JERSEY CITY, N.J. (CN) – Jenny Craig will not hire overweight women who are not “brand image,” and fired a manager after she hired a man, the manager claims in Hudson County Court. She adds that “only the prettiest and thinnest employees were allowed to work in Manhattan,” and others were sent elsewhere.
Pauline Thomas says that when she started working for Jenny Craig in 1997, “weight was not a consideration in the hiring process.” But she says, “This practice changed when Jim Evans was hired as CEO. He questioned how overweight people could be allowed to work for a company that promoted weight loss.”
Thomas says the word came down: “heavy employees must lose weight or there would be no place for them at Jenny Craig. A ‘wellness program’ was instituted and center directors were coached to tell their employees to lose weight or lose their positions. However, the language was subtle: ‘Be The Brand.'”
Thomas says the company didn’t stop there. While she was director of the Secaucus, N.J. outlet, Jenny Craig transferred an employee there from Manhattan, because she was not considered “brand image.” Thomas says she learned that “only the prettiest and thinnest employees were allowed to work in Manhattan” branches, and “those who did not fit into this category were transferred elsewhere.”
Thomas claims that the transferred employee, Michelle Dawson, created problems for her.
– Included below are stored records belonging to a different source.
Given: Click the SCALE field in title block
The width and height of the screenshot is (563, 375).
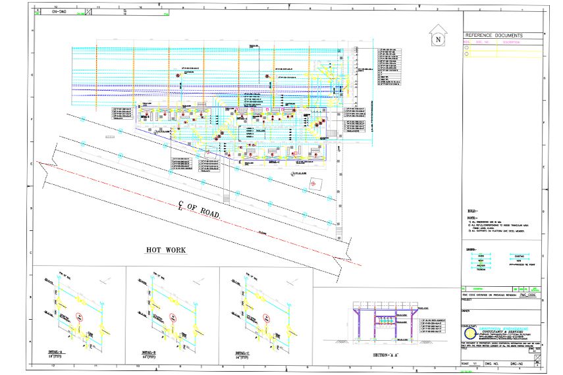Looking at the screenshot, I should [x=471, y=362].
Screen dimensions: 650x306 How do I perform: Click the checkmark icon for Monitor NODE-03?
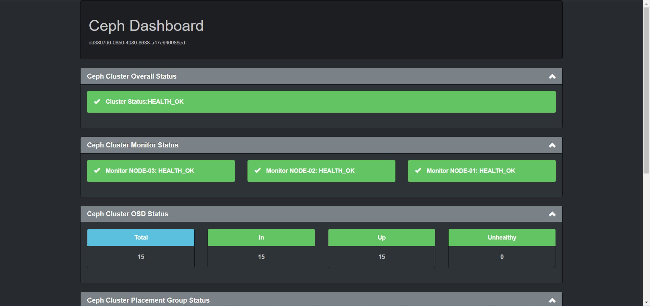pos(97,171)
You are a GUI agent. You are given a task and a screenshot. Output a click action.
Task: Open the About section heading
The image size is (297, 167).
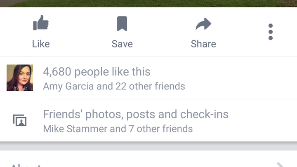[26, 165]
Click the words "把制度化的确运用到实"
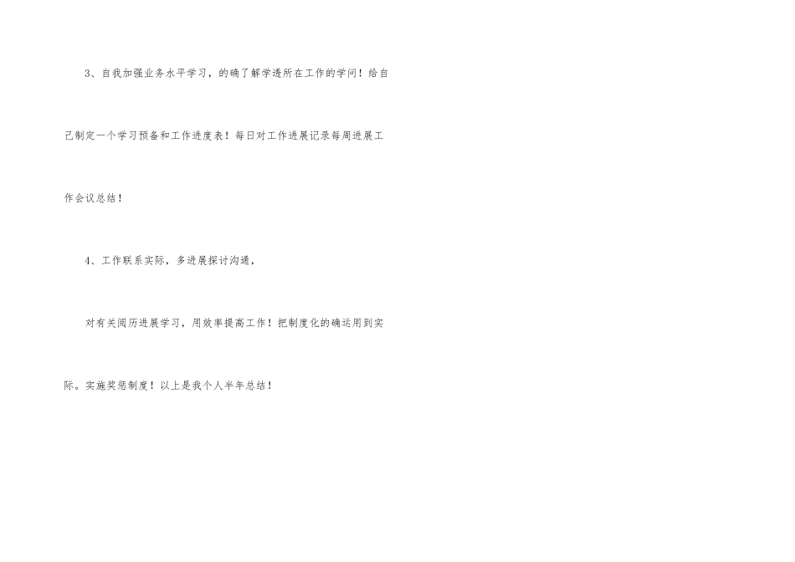The height and width of the screenshot is (562, 795). pos(331,324)
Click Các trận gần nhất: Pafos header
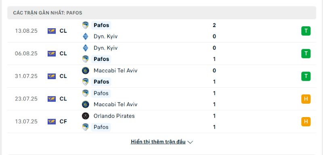The height and width of the screenshot is (155, 323). tap(162, 13)

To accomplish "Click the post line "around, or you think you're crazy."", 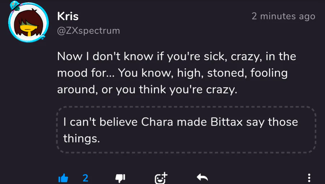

Thomas says that when she suggested hiring a well-qualified man to work at the branch, Dawson scoffed, saying she “didn’t think he’d be a fit” and later told her that if “you do this, it going to be on your head.”
Thomas says she discovered that Dawson was illegally taping conversations between employees by “putting a recorder in [her] personal locker, food room and [the] front desk,” which violates New Jersey law.
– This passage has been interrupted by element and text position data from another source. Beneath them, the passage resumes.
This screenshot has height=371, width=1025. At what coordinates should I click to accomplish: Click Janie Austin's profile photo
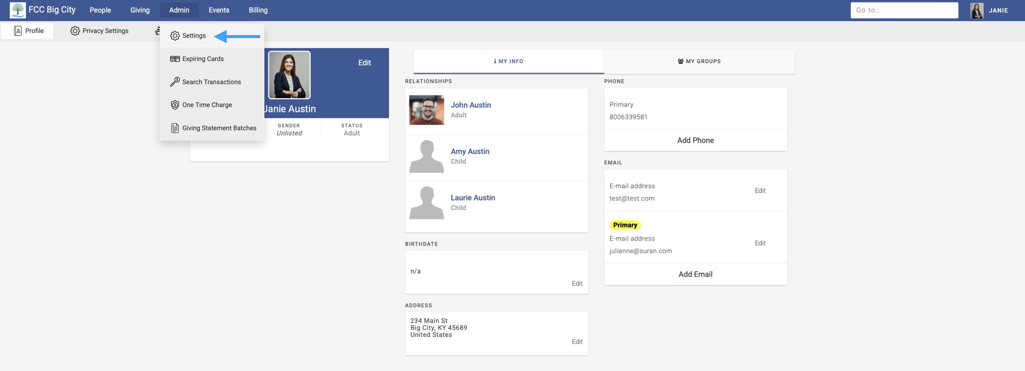[x=289, y=75]
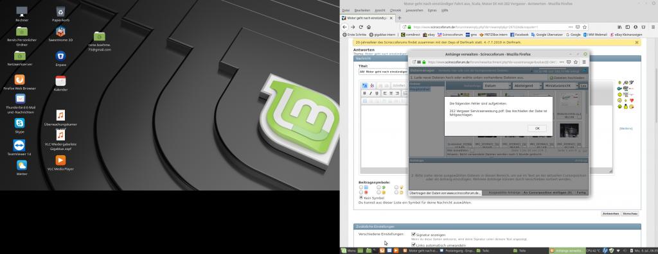Toggle Links automatisch umwandeln checkbox

[x=414, y=245]
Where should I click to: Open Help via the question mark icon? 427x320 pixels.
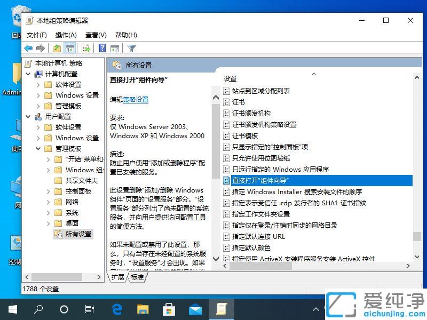coord(102,48)
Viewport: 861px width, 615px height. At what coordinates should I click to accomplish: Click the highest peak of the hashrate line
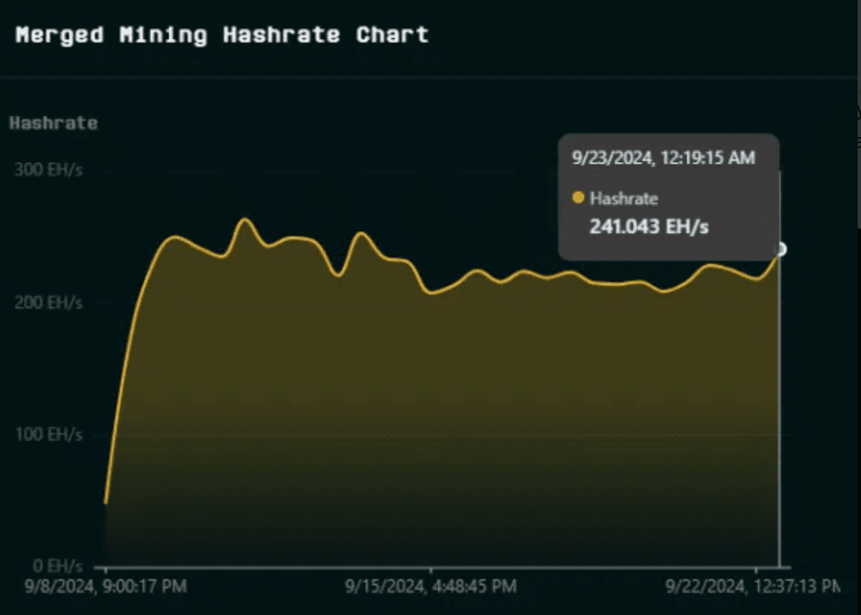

Thomas says Jenny Craig fired her under the pretext that she had made “negative comments,” which were recorded on the tapes, but she was denied access to the recordings.
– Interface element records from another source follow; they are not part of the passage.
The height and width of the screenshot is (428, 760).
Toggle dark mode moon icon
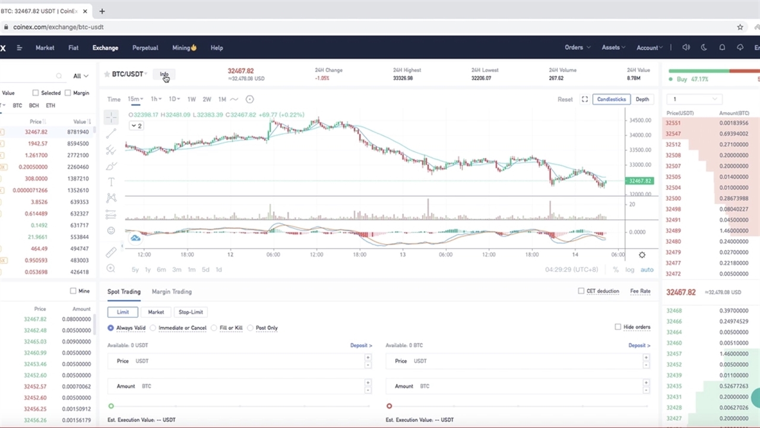coord(704,48)
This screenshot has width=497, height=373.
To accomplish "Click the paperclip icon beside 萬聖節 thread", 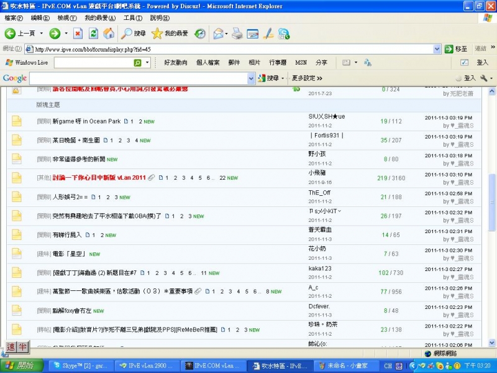I will (x=198, y=292).
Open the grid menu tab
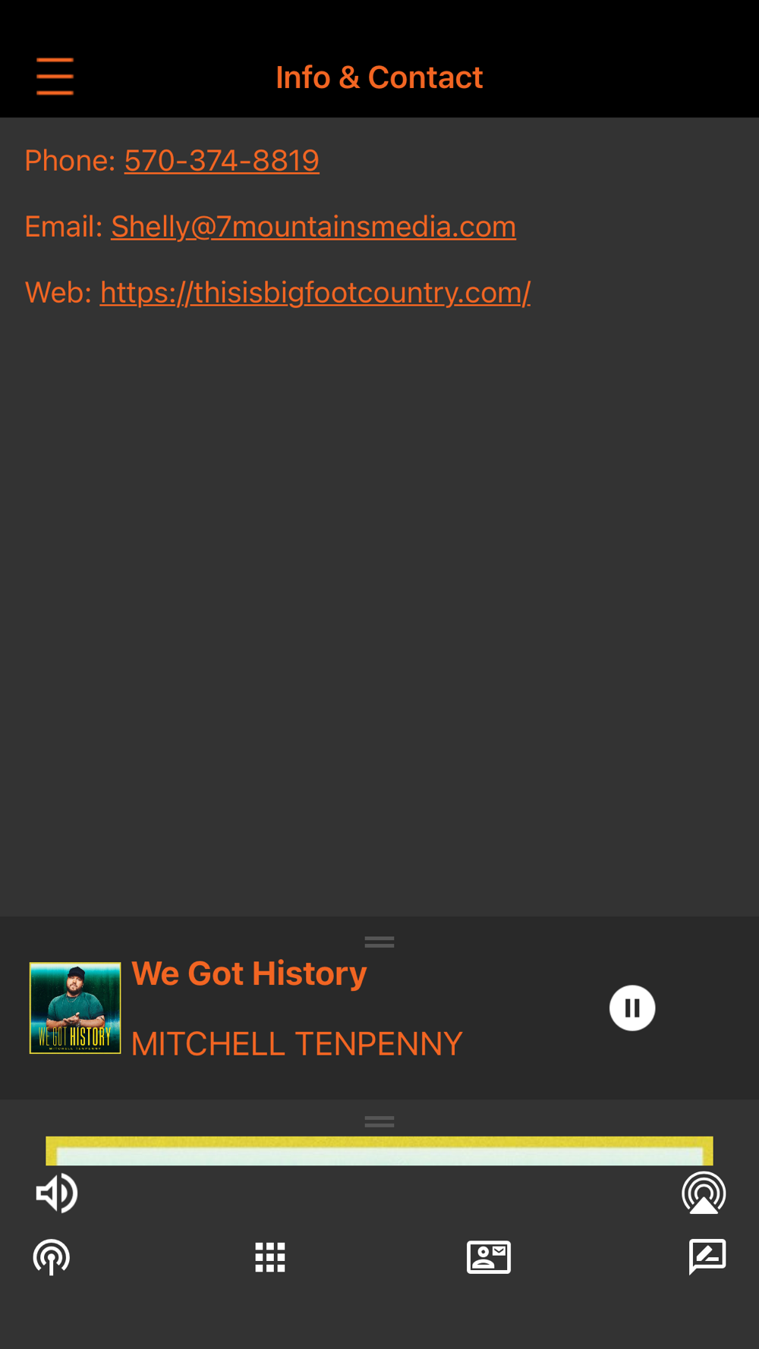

She says Jenny Craig fired her “as a result of hiring … a male into a previously all-female organization” and says that “no disciplinary action was taken … against Dawson for conducting unlawful electronic surveillance.”
She seeks punitive damages for age discrimination, invasion of privacy, retaliation and violation of public policy.
Dawson is not named as a defendant.
Thomas is represented by Franklyn Steinberg III of Somerville, N.J.